Problem statement.
Copy out word for word everything in the data from the line containing "The width and" down to the line containing "pos(742,215)", including both of those lines. Leave the pictures out of your answer.

Click-target data:
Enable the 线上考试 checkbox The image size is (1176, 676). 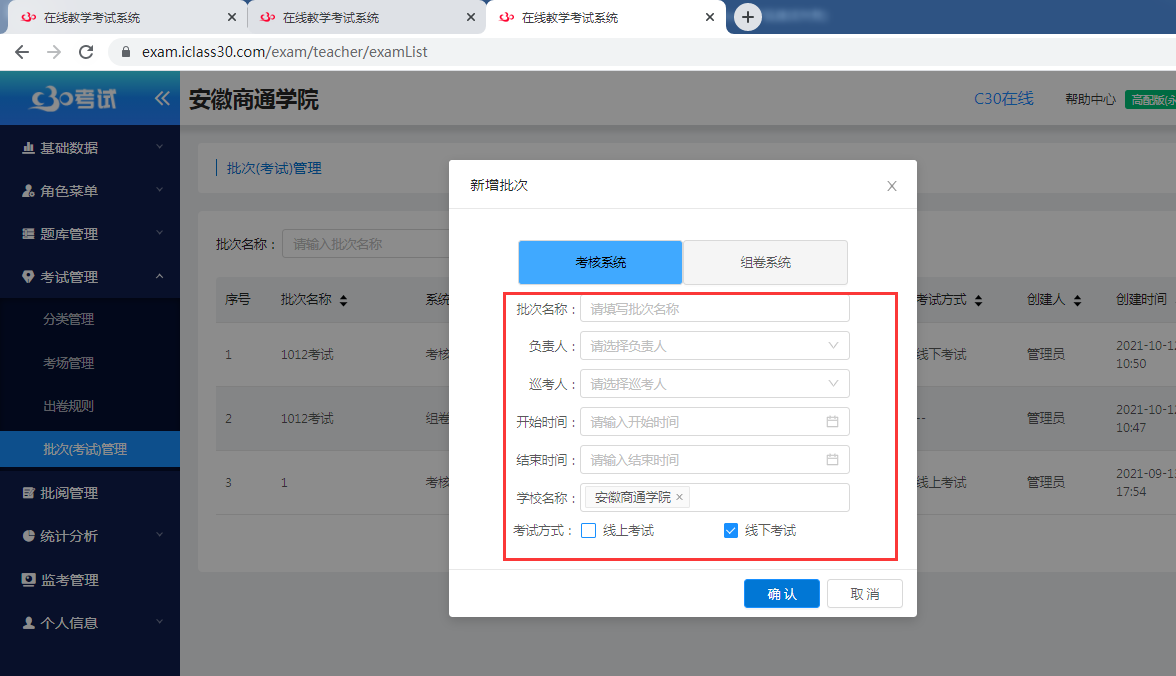click(589, 531)
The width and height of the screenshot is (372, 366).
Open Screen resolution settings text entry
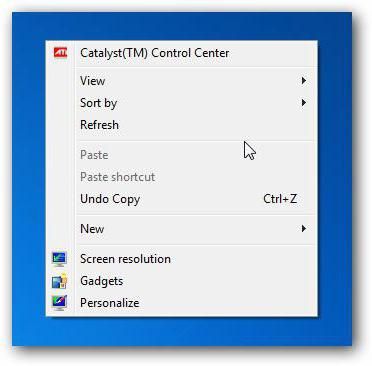click(125, 259)
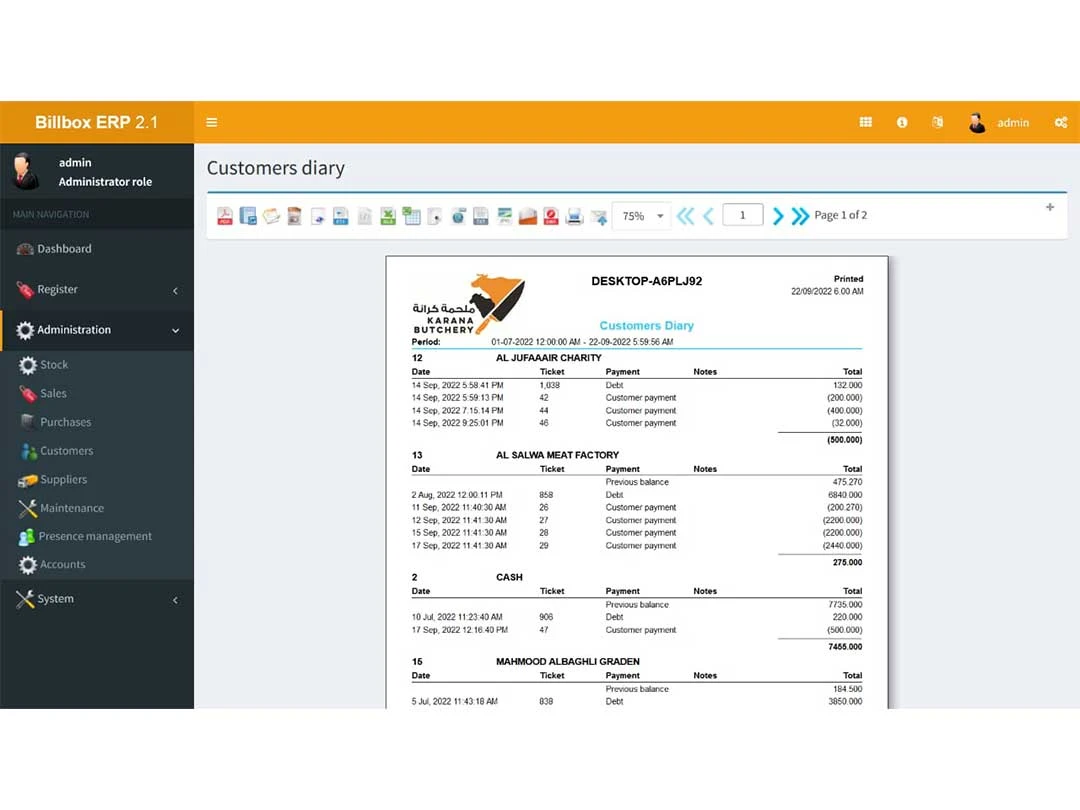Click the page number input field
Image resolution: width=1080 pixels, height=810 pixels.
pos(742,215)
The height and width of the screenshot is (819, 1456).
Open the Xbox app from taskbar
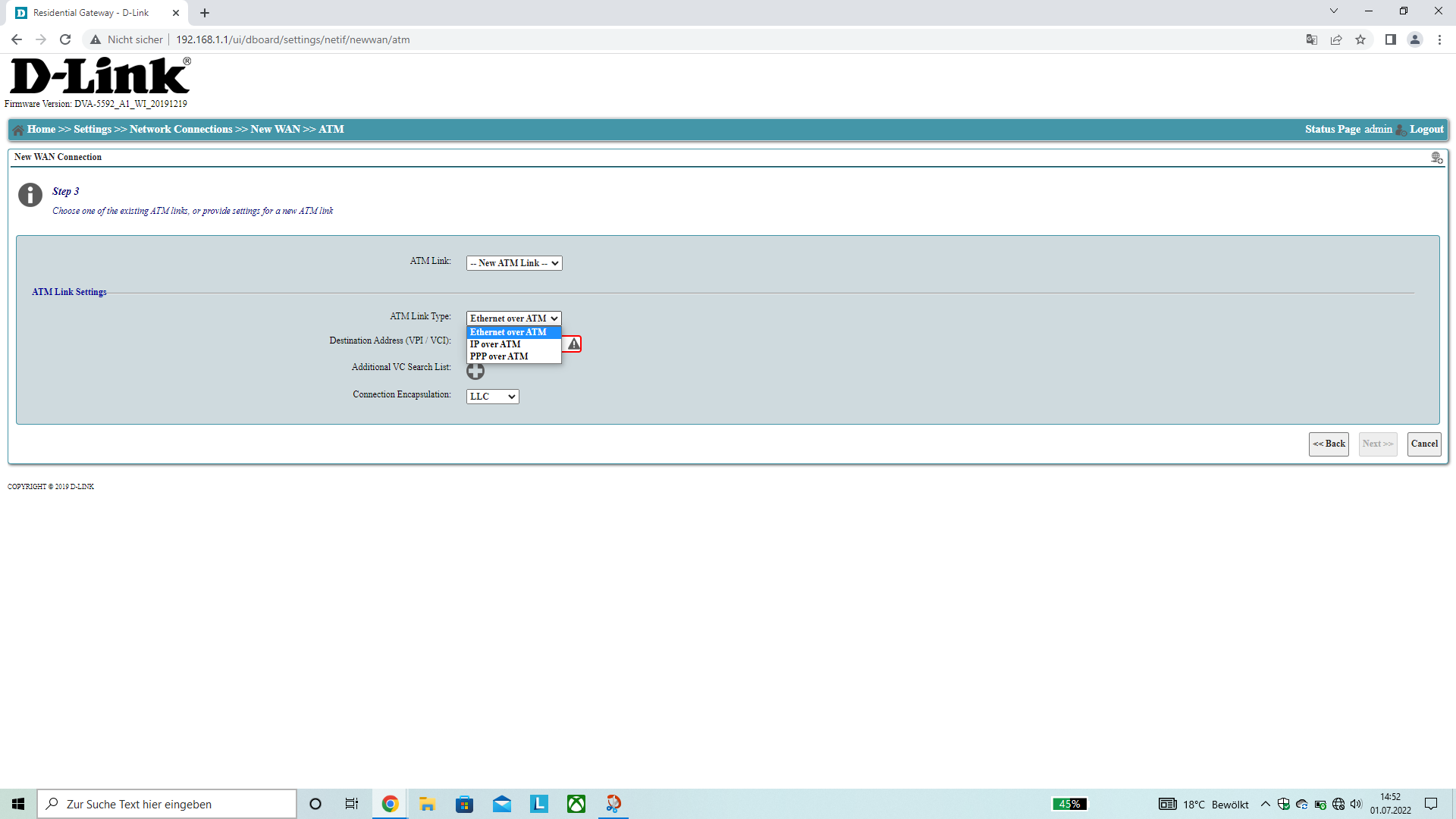coord(576,804)
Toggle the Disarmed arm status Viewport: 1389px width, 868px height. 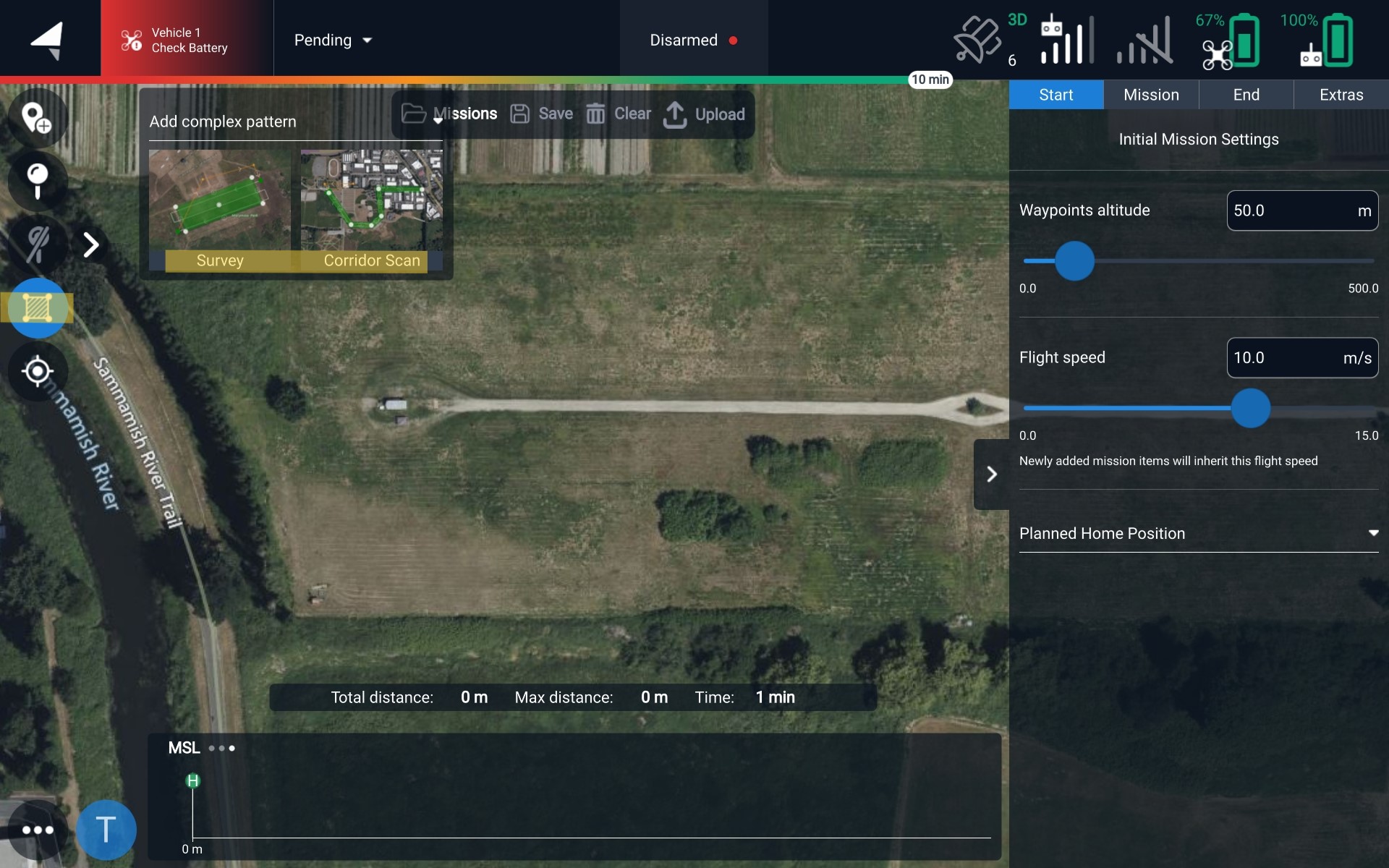693,41
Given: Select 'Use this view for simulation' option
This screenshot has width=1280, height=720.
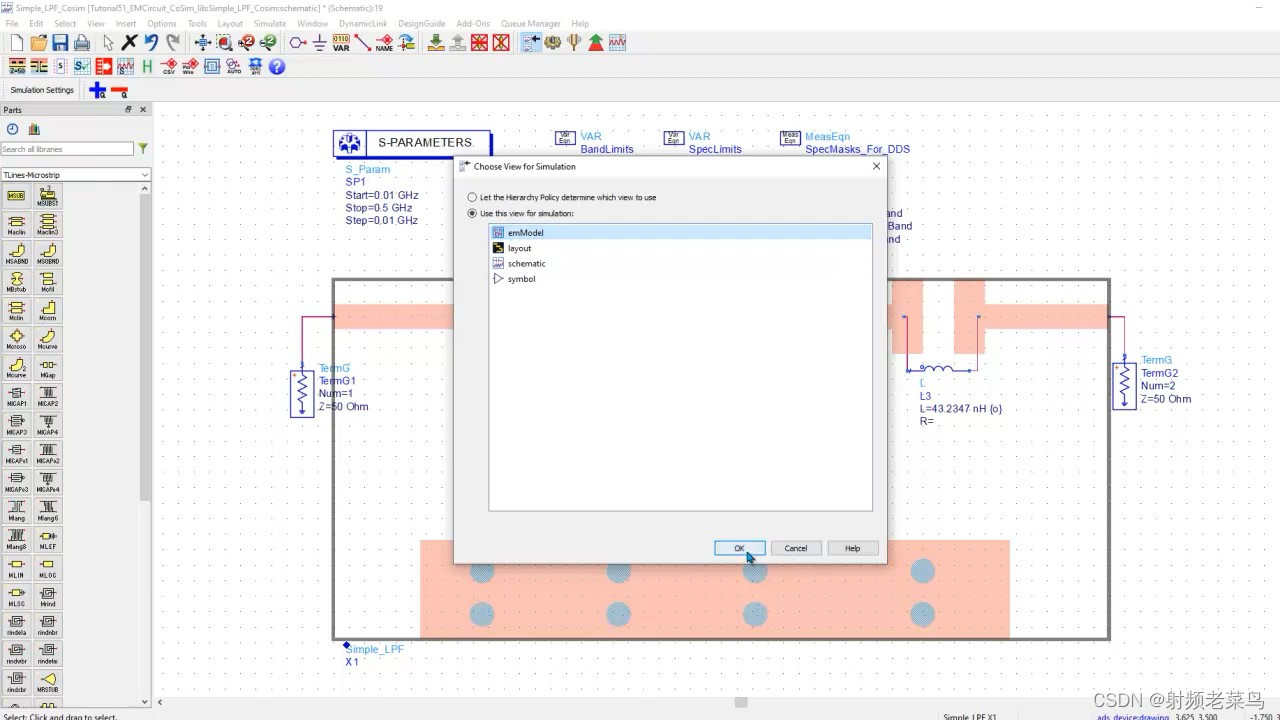Looking at the screenshot, I should pyautogui.click(x=472, y=213).
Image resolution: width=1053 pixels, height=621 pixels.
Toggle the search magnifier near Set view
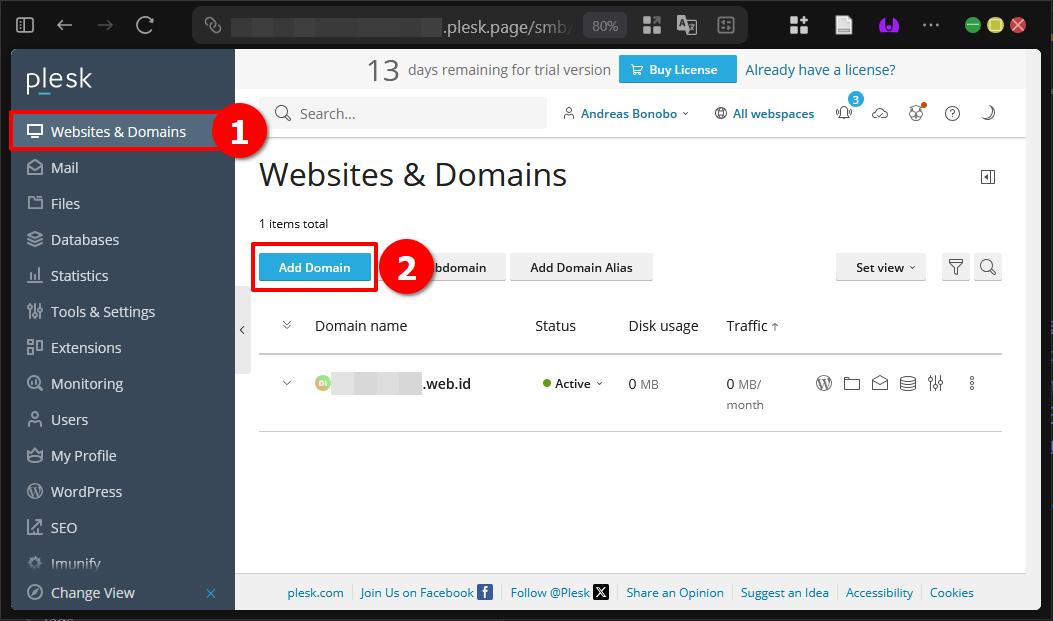tap(988, 267)
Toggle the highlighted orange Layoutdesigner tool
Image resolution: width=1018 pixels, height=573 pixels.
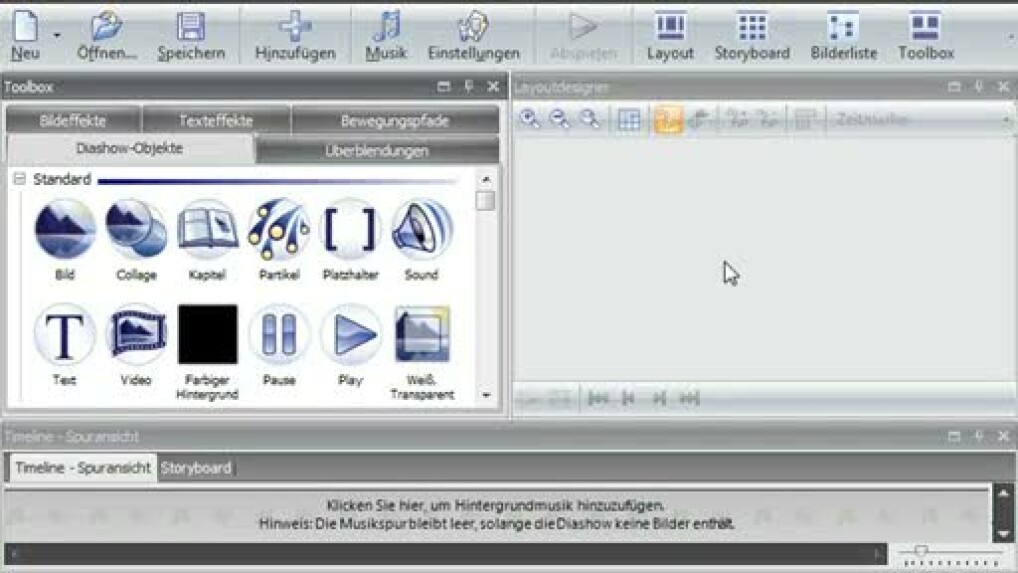[668, 120]
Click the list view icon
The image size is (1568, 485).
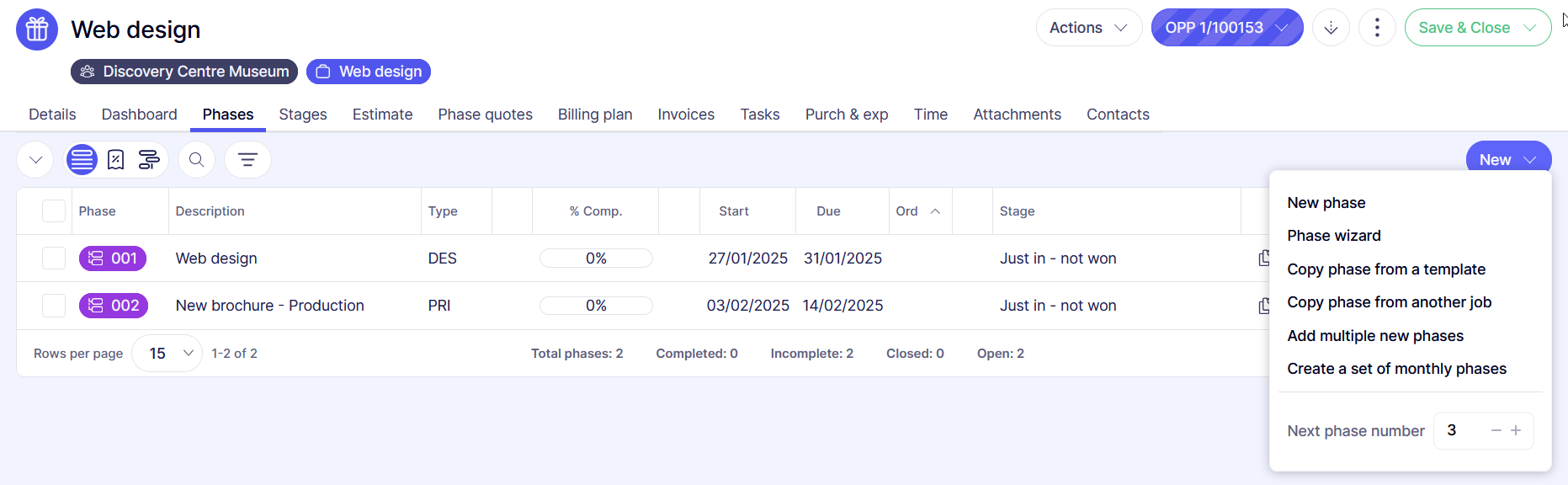pos(82,160)
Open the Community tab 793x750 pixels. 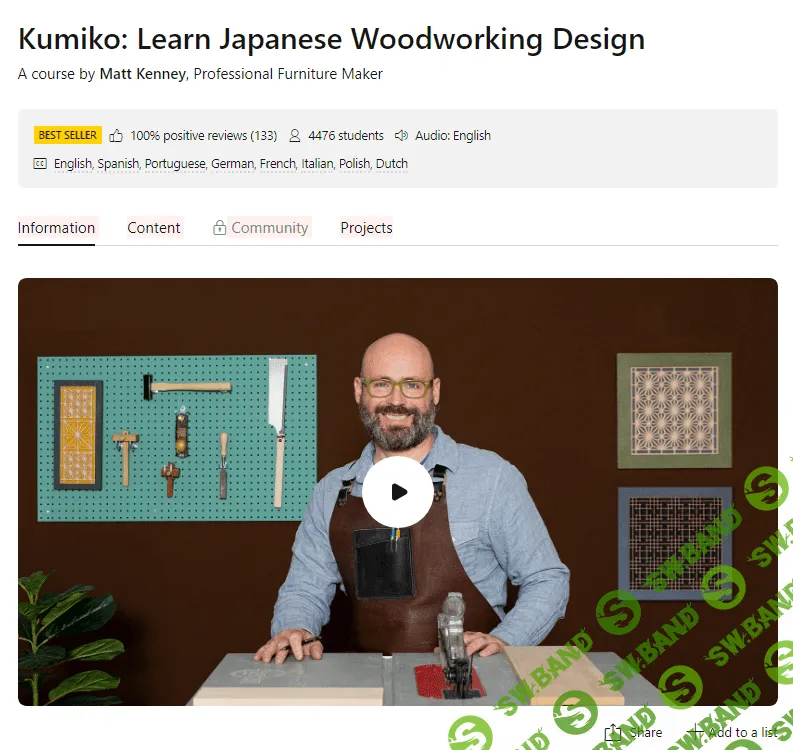(x=269, y=228)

Problem solution.
The width and height of the screenshot is (372, 366).
Open Screen resolution settings text entry
click(125, 259)
Click the page number input field
Image resolution: width=1080 pixels, height=810 pixels.
pos(742,215)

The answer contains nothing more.